Precisely the lines from the one with "Screen dimensions: 967x837" through the end of the data, both included, must make up the response, each restated word for word.

++++ Exercise input ++++

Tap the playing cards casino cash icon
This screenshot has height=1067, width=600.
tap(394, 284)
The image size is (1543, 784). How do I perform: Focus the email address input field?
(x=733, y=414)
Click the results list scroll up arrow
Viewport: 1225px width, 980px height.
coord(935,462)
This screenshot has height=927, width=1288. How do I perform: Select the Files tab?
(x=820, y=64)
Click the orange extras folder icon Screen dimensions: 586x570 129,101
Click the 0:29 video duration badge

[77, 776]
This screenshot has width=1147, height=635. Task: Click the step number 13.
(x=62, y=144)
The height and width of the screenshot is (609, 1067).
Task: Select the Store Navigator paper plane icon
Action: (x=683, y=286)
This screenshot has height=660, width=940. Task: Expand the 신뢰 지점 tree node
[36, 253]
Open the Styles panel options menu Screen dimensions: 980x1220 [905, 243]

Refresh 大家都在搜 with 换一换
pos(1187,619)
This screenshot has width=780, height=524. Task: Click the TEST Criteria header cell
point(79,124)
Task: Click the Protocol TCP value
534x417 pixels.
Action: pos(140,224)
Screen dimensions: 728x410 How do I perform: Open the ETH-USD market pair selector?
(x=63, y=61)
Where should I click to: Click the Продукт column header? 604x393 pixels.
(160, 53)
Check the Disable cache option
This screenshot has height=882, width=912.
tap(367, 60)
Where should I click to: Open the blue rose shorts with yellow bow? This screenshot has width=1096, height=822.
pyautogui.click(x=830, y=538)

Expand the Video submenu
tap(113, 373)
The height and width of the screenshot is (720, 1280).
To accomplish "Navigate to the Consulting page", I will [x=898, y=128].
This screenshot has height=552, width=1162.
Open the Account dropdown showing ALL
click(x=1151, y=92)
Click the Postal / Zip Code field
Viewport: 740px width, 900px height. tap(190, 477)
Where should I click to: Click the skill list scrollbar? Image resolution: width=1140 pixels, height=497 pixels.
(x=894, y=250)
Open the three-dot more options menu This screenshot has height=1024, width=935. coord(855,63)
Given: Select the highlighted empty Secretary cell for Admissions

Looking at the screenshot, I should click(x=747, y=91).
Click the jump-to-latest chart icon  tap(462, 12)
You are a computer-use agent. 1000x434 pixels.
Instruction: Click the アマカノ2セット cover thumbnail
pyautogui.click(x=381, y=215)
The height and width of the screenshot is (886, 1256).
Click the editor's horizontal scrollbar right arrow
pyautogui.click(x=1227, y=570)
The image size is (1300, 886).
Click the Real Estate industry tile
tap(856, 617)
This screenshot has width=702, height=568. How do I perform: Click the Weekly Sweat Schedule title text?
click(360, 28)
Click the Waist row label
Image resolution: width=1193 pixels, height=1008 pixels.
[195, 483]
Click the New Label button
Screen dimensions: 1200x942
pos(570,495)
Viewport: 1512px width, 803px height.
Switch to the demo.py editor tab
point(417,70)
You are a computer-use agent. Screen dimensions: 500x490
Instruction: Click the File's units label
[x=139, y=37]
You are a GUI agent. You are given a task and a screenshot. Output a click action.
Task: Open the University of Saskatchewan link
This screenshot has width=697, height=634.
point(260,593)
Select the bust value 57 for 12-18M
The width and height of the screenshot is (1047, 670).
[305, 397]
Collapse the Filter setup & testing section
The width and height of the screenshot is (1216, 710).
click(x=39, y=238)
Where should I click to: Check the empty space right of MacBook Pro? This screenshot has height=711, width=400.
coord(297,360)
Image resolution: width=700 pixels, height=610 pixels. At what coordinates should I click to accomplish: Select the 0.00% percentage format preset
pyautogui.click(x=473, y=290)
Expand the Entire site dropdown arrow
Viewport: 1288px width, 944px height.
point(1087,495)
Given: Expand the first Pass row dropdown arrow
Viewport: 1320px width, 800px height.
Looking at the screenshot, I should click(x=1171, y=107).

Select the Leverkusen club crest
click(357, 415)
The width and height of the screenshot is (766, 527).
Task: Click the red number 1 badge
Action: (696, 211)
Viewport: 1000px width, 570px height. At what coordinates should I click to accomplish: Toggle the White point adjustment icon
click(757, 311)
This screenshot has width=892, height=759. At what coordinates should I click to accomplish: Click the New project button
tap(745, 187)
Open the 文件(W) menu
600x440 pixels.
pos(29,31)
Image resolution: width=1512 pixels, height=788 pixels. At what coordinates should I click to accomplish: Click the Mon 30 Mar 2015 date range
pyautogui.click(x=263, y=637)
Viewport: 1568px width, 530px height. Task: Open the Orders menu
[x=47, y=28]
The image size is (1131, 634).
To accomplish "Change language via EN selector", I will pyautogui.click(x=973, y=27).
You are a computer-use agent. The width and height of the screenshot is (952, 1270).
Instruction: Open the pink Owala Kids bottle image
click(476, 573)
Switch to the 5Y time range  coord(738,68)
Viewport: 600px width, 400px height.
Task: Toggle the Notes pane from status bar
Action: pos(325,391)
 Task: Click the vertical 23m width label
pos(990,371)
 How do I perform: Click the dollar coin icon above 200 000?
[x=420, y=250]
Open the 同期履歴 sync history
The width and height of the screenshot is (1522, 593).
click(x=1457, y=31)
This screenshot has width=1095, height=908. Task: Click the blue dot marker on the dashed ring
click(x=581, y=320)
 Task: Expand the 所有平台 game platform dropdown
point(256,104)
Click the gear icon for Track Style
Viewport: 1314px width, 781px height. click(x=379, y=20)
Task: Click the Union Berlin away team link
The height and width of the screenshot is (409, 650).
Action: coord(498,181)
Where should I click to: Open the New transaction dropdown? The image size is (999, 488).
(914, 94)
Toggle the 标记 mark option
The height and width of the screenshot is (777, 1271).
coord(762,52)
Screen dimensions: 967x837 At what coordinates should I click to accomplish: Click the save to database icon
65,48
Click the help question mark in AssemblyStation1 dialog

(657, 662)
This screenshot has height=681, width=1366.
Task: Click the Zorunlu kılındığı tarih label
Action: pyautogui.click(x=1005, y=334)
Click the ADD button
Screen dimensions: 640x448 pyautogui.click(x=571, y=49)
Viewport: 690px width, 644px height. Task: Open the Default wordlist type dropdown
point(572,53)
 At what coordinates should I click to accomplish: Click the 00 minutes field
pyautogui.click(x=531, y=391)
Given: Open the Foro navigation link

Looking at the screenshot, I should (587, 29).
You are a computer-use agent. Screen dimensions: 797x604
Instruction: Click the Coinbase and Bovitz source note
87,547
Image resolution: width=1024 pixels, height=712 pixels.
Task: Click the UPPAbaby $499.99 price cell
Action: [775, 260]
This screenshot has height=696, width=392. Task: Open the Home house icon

++++

→ **Task result**:
Screen dimensions: 967x837 At what coordinates should I click to accomplish: Click the save to database icon
65,48
Click the help question mark in AssemblyStation1 dialog

(657, 662)
This screenshot has height=681, width=1366.
Task: Click the Zorunlu kılındığı tarih label
Action: pyautogui.click(x=1005, y=334)
Click the ADD button
Screen dimensions: 640x448 pyautogui.click(x=571, y=49)
Viewport: 690px width, 644px height. Task: Open the Default wordlist type dropdown
point(572,53)
 At what coordinates should I click to accomplish: Click the 00 minutes field
pyautogui.click(x=531, y=391)
Given: Open the Foro navigation link

Looking at the screenshot, I should (587, 29).
You are a computer-use agent. Screen dimensions: 797x604
Instruction: Click the Coinbase and Bovitz source note
87,547
Image resolution: width=1024 pixels, height=712 pixels.
Task: Click the UPPAbaby $499.99 price cell
Action: [775, 260]
This screenshot has height=696, width=392. Task: Open the Home house icon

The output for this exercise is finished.